======== Passage to read
Hard links allow more than one name to refer to the same file. To find all the names which refer to the same file as NAME, use ‘-samefile NAME’. If you are not using the ‘-L’ option, you can confine your search to one filesystem using the ‘-xdev’ option. This is useful because hard links cannot point outside a single filesystem, so this can cut down on needless searching.

If the ‘-L’ option is in effect, and NAME is in fact a symbolic link, the symbolic link will be dereferenced. Hence you are searching for other links (hard or symbolic) to the file pointed to by NAME. If ‘-L’ is in effect but NAME is not itself a symbolic link, other symbolic links to the file NAME will be matched.

You can also search for files by inode number. This can occasionally be useful in diagnosing problems with filesystems for example, because fsck tends to print inode numbers. Inode numbers also occasionally turn up in log messages for some types of software, and are used to support the ftok() library function.

You can learn a file's inode number and the number of links to it by running ‘ls -li’ or ‘find -ls’.
================
======== Excerpted records
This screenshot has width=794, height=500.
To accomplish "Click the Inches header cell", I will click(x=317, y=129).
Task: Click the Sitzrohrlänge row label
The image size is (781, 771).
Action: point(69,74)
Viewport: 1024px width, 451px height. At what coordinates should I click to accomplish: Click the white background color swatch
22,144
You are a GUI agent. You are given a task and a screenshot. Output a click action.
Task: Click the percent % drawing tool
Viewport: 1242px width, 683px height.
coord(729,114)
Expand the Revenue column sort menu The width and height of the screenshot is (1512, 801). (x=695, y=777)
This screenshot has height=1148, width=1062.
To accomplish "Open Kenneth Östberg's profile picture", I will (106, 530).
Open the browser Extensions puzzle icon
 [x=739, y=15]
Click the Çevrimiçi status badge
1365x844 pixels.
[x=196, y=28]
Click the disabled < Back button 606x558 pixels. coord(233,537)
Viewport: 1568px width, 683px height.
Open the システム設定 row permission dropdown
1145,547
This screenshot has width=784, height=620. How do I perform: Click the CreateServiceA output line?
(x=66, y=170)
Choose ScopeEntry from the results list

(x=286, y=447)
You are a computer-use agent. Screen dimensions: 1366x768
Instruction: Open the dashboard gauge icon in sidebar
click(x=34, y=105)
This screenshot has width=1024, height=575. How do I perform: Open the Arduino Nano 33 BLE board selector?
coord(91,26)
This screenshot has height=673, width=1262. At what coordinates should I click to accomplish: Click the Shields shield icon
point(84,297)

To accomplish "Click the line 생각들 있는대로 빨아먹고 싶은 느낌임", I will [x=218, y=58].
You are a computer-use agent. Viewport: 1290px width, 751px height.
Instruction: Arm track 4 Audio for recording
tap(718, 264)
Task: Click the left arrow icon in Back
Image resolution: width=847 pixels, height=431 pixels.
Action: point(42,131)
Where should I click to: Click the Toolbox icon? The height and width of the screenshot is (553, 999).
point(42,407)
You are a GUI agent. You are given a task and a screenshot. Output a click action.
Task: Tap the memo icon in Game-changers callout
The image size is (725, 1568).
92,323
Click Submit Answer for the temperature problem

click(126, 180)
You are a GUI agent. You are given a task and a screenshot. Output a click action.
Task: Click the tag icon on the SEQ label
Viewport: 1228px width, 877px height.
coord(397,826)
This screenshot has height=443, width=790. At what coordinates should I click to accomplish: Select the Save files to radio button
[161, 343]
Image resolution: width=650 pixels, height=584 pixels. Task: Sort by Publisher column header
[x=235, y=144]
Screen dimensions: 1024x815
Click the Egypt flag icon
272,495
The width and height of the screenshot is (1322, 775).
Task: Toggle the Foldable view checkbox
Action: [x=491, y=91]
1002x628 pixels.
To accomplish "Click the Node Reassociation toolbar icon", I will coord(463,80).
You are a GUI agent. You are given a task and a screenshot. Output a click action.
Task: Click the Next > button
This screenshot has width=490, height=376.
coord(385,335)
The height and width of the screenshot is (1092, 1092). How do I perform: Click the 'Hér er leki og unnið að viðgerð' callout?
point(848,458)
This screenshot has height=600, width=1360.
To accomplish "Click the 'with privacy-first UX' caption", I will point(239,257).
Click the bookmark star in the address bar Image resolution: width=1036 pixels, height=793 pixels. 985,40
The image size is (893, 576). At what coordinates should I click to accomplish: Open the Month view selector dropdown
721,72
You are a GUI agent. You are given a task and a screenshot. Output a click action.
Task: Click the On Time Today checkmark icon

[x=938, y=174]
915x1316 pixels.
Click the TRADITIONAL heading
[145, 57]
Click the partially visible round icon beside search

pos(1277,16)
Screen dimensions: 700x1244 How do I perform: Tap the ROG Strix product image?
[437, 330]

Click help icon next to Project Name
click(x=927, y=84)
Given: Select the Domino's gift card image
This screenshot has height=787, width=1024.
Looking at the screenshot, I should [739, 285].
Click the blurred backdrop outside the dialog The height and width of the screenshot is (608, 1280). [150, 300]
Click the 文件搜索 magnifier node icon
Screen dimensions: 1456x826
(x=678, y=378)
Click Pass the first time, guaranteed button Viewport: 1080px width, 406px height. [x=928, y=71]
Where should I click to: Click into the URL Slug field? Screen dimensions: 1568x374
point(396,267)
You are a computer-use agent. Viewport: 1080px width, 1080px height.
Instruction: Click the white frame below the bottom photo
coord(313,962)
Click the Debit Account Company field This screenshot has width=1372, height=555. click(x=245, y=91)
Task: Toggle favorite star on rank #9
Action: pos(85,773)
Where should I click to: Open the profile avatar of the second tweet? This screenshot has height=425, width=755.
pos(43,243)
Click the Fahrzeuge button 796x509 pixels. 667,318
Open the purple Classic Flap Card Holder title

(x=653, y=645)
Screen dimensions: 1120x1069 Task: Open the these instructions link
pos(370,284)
================
◆ Problems to solve:
1. Reproduce the portion of the hard links passage between "If the ‘-L’" and "ftok() library function.", inclusive.
2. Pick up the text on hard links and inode numbers where it stops, and carry it forward.

◆ Results by task:
1.
If the ‘-L’ option is in effect, and NAME is in fact a symbolic link, the symbolic link will be dereferenced. Hence you are searching for other links (hard or symbolic) to the file pointed to by NAME. If ‘-L’ is in effect but NAME is not itself a symbolic link, other symbolic links to the file NAME will be matched.

You can also search for files by inode number. This can occasionally be useful in diagnosing problems with filesystems for example, because fsck tends to print inode numbers. Inode numbers also occasionally turn up in log messages for some types of software, and are used to support the ftok() library function.

2.
You can search for hard links to inode number NUM by using ‘-inum NUM’. If there are any filesystem mount points below the directory where you are starting the search, use the ‘-xdev’ option unless you are also using the ‘-L’ option. Using ‘-xdev’ this saves needless searching, since hard links to a file must be on the same filesystem. See Filesystems.

— Test: -samefile NAME

File is a hard link to the same inode as NAME. If the ‘-L’ option is in effect, symbolic links to the same file as NAME points to are also matched.

— Test: -inum n

File has inode number n. The ‘+’ and ‘-’ qualifiers also work, though these are rarely useful. Much of the time it is easier to use ‘-samefile’ rather than this option.

You can also search for files that have a certain number of links, with ‘-links’. Directories normally have at least two hard links; their . entry is the second one. If they have subdirectories, each of those also has a hard link called .. to its parent directory. The . and .. directory entries are not normally searched unless they are mentioned on the find command line.

— Test: -links n

File has n hard links.

— Test: -links +n

File has more than n hard links.

— Test: -links -n

File has fewer than n hard links.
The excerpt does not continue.